In practice, major problems are expected in the case of fixed metallic orthodontic appliances such as stainless steel retainers. When well fixed, retainers pose no risk to the patient in the magnetic field of a clinical MRI scanner;28 however, imaging quality suffers significantly. A better choice from the standpoint of dMRI is nickel–titanium alloys18 as demonstrated in Figure 7. The local distortions caused by a nickel–titanium alloy that are shown in Figure 7b would not affect the diagnostic value of MR images acquired for orthodontic purposes.

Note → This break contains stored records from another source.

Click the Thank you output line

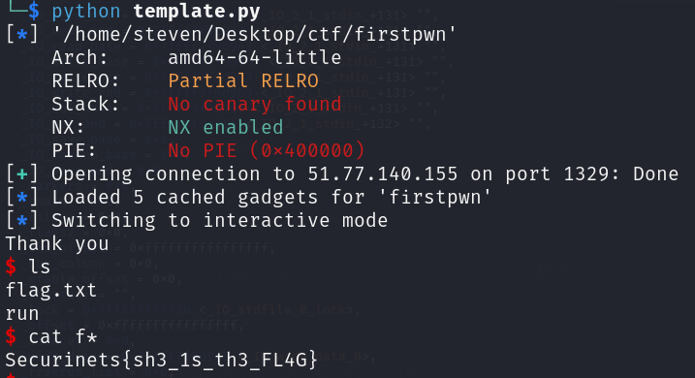click(57, 243)
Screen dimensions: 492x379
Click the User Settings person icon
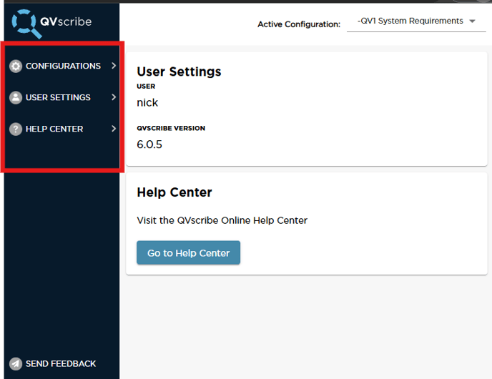(16, 97)
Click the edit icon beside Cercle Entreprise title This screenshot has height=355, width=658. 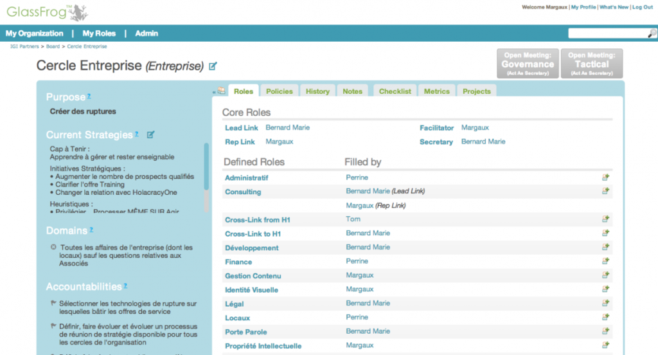213,66
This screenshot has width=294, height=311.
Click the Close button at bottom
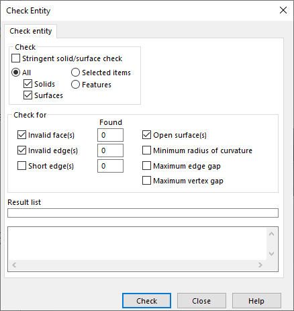pos(201,301)
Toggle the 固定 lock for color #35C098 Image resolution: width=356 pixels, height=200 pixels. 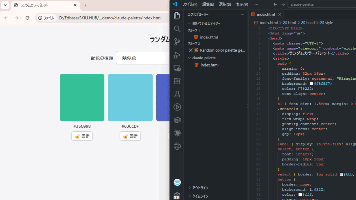click(82, 136)
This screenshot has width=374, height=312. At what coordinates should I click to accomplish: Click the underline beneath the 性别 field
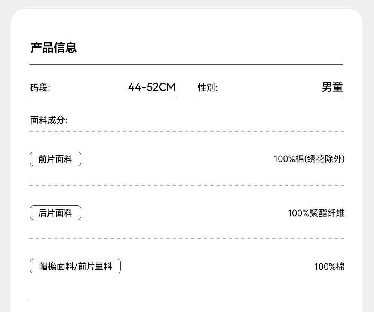click(x=270, y=97)
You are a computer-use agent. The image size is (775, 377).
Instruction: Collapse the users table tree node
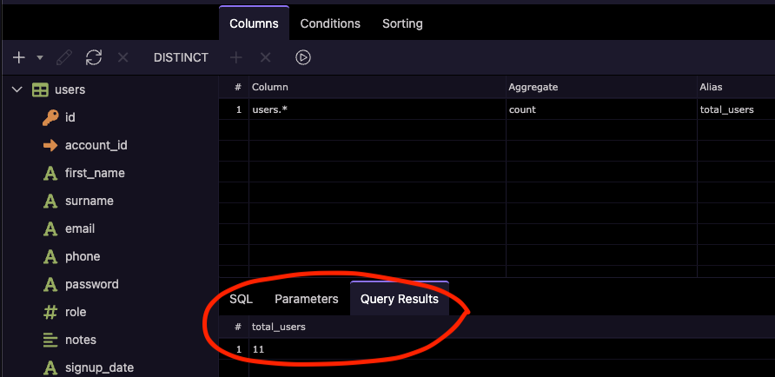coord(16,89)
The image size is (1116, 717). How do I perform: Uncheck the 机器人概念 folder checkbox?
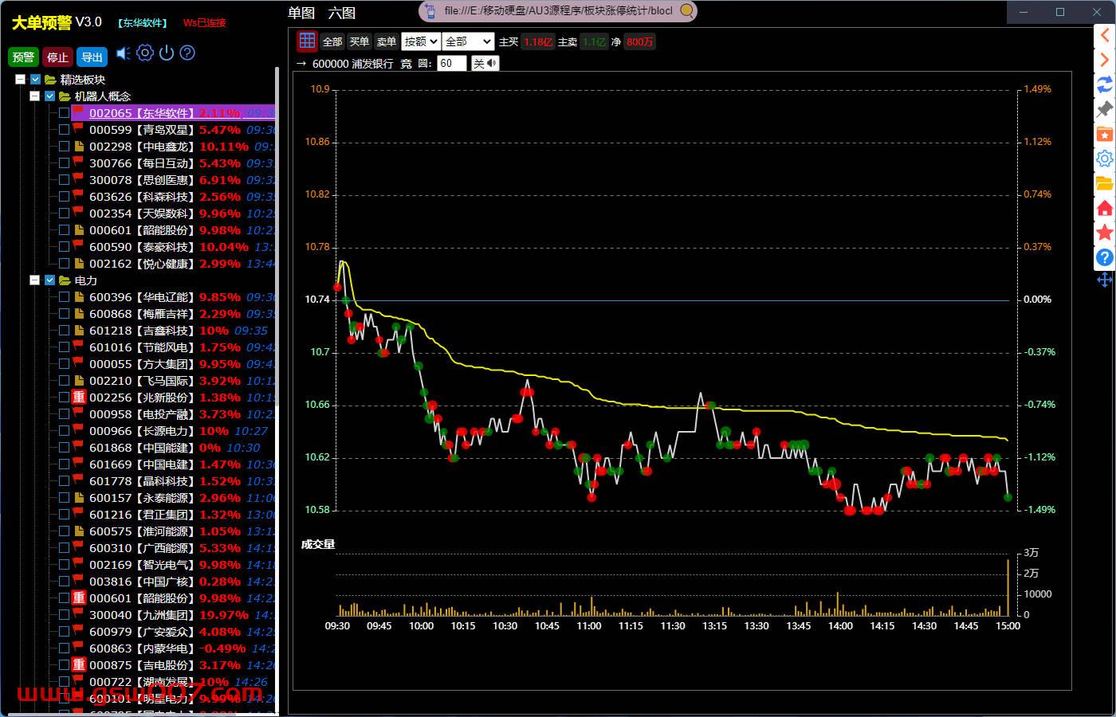click(x=50, y=96)
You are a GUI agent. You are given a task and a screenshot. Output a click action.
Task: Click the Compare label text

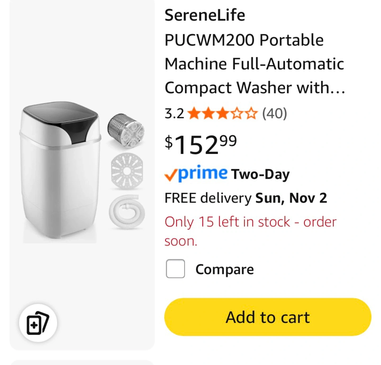(224, 269)
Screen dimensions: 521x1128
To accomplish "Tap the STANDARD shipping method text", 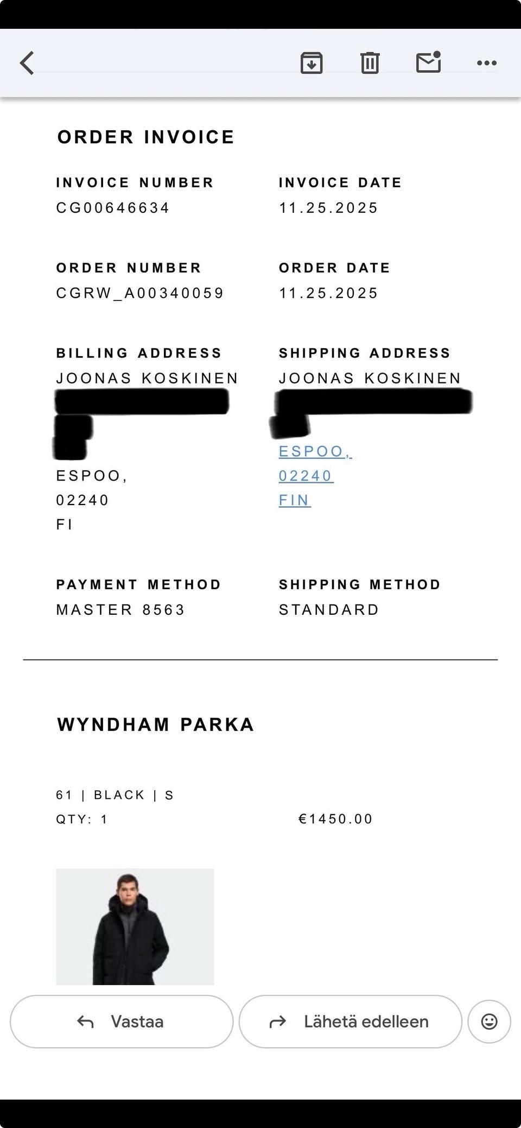I will click(x=329, y=610).
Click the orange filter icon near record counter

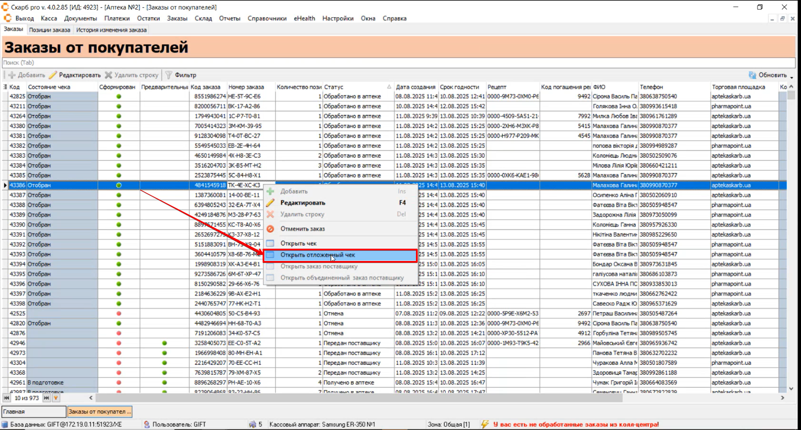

It should be noted that the equation used for estimating the susceptibility difference, Equation (1), was introduced for basic 2D SE sequences. In our study, we partly applied this approach to 3D TSE sequences. In 3D sequences, a second phase encoding is performed in the slab direction. However, since the susceptibility difference-induced field component interferes only with the frequency-encoding process, it distorts the image in the readout but not in the phase-encoding direction.18 Another deviation we made was the use of turbo (fast) SE sequences. It has been reported in previous studies, for example, that T2 weighted TSE sequences appreciably reduce susceptibility artefacts when compared with T2 weighted SE sequences.29 The authors explained this reduction by the difference in the TE and/or echo spacing between TSE and conventional SE imaging. They state that “the period of time between the 180° refocusing pulse and the echo at TE is considerably longer, allowing for increased dephasing of spins”. 29 And since the true echo space in TSE sequences is considerably shorter than the effective TE, at which the contrast-determining central areas of the k-space are filled, there is a much more limited period of time between each 180° refocusing pulse for spins to dephase before each echo is measured. This, however, contradicts our understanding of the refocusing mechanism, according to which distortions in SE images do not increase as a function of time precisely because the 180° pulse refocuses spins that have been dephased by field inhomogeneities.18 Another group reported that they “were surprised that decreasing TE did not reduce the mean artefact size for conventional spin-echo sequences”,30 which we find to be a plausible finding.

Unambiguous classification of dental materials according to MRI compatibility is only possible when it is based on constant material properties such as magnetic susceptibility. Otherwise, too many parameters have to be specified, which is usually impossible and leads to contradictory results. The classification proposed in this paper is based on the magnetic susceptibility of the materials and complies with the classification proposed in the review article on the role of magnetic susceptibility in MRI by Schenck.18 Additionally, each group is described from the standpoint of dMRI applications and supported by in vivo examples obtained in dedicated dMRI procedures, which distinguishes the presented study from most previous publications on MRI compatibility of dental materials.

In conclusion, the proposed classification of dental materials can serve as a useful guideline in future dMRI research.